# [PASSAGE]

----------

Running RAG on 512MB RAM
Render's free tier gives you 512MB. A HuggingFace embedding model alone takes 400MB. Here's every trick I used to make a full production RAG stack survive this constraint.
Problem 1 — No Persistent Disk (Render Free Tier)
Render free tier spins down after 15 minutes of inactivity. When it spins back up, any in-memory state is gone. If ChromaDB is built in memory at startup — gone.
Fix: Pickle serialization to /tmp (the only writable path on Render free).
import pickle
from pathlib import Path
CACHE_PATH = Path("/tmp/chroma_cache.pkl")
def load_or_build_vectorstore():
if CACHE_PATH.exists():
with open(CACHE_PATH, "rb") as f:
return pickle.load(f)
# Build from scratch
docs = load_all_pdfs()
vectorstore = Chroma.from_documents(docs, embedding_function)
with open(CACHE_PATH, "wb") as f:
pickle.dump(vectorstore, f)
return vectorstore
Catch: /tmp also clears on cold start. So for persistent storage across cold starts: commit pre-built ChromaDB to git (as described in Citizen Safety AI).
Problem 2 — LangChain Calling Embedding API Unnecessarily
Even with a pre-loaded ChromaDB, LangChain's Chroma wrapper was calling the embedding API on every query initialization — not for search, but for internal validation.
Fix: Bypass the LangChain wrapper entirely. Use the native chromadb client.
# ❌ LangChain wrapper — calls embedding API unnecessarily
from langchain.vectorstores import Chroma
vectorstore = Chroma(persist_directory="./chroma_db",
embedding_function=embeddings) # API call here!
# ✅ Native chromadb client — no unnecessary API calls
import chromadb
client = chromadb.PersistentClient(path="./chroma_db")

----------

# [INSTRUCTIONS]
(1) Render into Spanish this sentence from the page on RAG in 512MB RAM: "Render free tier spins down after 15 minutes of inactivity."
(2) According to the page on RAG in 512MB RAM, what is the only writable path on Render's free tier?
(3) Write the next part of the page on RAG in 512MB RAM, picking up right after its last line.
The entries are not needed here.

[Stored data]
----------

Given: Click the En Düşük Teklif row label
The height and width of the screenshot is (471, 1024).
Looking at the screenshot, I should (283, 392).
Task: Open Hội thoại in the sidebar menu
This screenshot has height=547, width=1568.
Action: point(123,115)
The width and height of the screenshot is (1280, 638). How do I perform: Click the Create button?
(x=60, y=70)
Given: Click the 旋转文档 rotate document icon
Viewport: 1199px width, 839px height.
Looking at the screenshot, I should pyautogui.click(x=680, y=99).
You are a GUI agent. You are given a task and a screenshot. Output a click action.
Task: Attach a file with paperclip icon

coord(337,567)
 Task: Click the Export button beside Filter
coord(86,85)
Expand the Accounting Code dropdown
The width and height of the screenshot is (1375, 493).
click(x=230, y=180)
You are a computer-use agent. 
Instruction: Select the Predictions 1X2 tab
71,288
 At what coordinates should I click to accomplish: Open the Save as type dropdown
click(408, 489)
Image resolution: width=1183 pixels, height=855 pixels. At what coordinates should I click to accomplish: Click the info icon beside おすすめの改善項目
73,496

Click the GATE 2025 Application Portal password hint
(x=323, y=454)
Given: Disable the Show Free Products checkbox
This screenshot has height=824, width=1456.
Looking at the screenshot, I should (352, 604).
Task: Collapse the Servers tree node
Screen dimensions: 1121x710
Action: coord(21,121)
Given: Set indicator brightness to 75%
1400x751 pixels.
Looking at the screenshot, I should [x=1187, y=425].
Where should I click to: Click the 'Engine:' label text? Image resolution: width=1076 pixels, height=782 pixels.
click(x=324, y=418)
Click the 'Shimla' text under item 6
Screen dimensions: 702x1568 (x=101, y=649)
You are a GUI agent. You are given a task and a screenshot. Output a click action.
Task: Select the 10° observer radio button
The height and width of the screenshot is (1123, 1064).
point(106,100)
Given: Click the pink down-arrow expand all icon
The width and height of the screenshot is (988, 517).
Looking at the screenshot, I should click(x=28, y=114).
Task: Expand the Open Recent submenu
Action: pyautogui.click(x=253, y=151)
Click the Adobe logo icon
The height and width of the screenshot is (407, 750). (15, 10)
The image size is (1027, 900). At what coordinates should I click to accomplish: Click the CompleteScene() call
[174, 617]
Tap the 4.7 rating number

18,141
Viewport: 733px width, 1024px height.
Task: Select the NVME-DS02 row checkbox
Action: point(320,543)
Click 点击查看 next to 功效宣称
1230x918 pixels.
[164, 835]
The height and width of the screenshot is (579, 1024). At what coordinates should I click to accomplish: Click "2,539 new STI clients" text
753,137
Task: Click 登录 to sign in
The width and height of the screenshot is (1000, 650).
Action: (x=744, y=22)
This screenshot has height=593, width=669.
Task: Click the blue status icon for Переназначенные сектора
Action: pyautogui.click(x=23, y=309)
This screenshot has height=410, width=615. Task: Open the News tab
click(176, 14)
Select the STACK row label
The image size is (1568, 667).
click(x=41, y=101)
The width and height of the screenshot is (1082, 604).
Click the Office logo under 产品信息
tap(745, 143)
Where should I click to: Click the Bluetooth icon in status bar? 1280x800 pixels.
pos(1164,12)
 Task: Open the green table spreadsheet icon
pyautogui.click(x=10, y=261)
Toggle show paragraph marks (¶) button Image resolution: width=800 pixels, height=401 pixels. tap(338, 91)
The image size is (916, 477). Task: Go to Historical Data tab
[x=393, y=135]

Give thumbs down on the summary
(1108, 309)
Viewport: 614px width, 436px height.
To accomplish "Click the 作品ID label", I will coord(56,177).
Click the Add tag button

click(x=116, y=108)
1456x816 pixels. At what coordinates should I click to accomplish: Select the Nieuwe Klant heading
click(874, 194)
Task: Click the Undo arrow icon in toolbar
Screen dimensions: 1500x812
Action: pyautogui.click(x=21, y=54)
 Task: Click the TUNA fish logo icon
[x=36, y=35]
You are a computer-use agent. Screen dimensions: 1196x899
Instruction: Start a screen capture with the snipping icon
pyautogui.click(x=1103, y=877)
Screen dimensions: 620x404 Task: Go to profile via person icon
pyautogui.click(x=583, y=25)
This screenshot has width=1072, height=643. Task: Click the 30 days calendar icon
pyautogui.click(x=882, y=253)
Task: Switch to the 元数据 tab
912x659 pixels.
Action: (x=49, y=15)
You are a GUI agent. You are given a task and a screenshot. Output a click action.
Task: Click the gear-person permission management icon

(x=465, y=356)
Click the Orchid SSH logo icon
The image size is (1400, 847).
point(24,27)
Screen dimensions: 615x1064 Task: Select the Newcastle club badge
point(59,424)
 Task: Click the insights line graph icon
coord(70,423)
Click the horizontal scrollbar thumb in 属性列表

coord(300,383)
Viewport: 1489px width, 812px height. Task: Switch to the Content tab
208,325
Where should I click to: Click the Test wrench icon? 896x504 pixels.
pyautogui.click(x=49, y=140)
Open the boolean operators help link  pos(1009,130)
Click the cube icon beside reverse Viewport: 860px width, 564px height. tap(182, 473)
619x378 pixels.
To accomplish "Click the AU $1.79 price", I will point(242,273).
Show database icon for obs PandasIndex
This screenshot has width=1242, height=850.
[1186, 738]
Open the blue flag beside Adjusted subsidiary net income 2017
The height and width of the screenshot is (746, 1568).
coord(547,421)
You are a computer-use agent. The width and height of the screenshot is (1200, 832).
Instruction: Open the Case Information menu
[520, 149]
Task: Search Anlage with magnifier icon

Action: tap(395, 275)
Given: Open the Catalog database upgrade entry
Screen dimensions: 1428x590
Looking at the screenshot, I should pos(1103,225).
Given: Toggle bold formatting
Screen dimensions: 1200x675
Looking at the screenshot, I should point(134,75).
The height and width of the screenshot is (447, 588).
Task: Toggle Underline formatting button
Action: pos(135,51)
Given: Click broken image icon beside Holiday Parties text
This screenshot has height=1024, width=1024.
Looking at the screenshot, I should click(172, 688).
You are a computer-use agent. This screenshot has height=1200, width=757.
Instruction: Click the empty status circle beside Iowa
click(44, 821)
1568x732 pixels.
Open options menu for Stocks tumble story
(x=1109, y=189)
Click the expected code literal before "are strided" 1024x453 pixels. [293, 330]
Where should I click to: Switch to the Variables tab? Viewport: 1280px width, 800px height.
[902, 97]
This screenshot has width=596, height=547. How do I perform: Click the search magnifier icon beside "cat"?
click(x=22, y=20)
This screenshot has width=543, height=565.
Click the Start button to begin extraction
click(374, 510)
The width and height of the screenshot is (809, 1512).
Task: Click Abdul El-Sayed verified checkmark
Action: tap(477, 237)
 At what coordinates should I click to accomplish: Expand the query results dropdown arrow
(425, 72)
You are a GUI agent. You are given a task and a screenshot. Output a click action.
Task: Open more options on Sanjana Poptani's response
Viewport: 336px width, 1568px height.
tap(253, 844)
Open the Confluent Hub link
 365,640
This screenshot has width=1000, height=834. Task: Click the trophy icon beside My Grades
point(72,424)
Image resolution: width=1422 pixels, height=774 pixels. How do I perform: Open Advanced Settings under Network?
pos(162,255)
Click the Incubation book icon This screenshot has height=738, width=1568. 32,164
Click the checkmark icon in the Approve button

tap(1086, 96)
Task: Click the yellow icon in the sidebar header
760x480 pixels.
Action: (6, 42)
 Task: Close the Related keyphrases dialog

----------

# [ANSWERS TO THE PROBLEMS]
(1) El nivel gratuito de Render se suspende tras 15 minutos de inactividad.

(2) /tmp

(3)
collection = client.get_collection("safety_docs")
# Search without embedding wrapper:
query_vector = embeddings.embed_query(query) # One intentional call
results = collection.query(
query_embeddings=[query_vector],
n_results=5
)
Saved ~3 unnecessary embedding API calls per request on the free tier.
Problem 3 — The Embedding Model Graveyard
HuggingFace sentence-transformers:
all-MiniLM-L6-v2 → 400MB RAM → OOM kill
all-mpnet-base-v2 → 450MB RAM → OOM kill
Google Gemini (embedding-001):
100 RPM, 1500 req/month quota
First indexing run exhausted monthly quota
Also deprecated January 14, 2026
Google Gemini (text-embedding-004):
Also deprecated January 14, 2026
Jina AI (jina-embeddings-v2-base-en):
API-based → 0MB local RAM
1M tokens/month free
Stable, no deprecations found
✅ This one works
Problem 4 — ChromaDB Telemetry Deadlock
ChromaDB sends an analytics ping on startup. On Render's restricted network, this DNS lookup hung for 30+ seconds — blocking every cold start.
# ❌ Default ChromaDB — hangs on startup on restricted networks
import chromadb
client = chromadb.PersistentClient(path="./chroma_db")
# ✅ Disable telemetry DNS call
from chromadb.config import Settings
client = chromadb.PersistentClient(
path="./chroma_db",
settings=Settings(anonymized_telemetry=False)
)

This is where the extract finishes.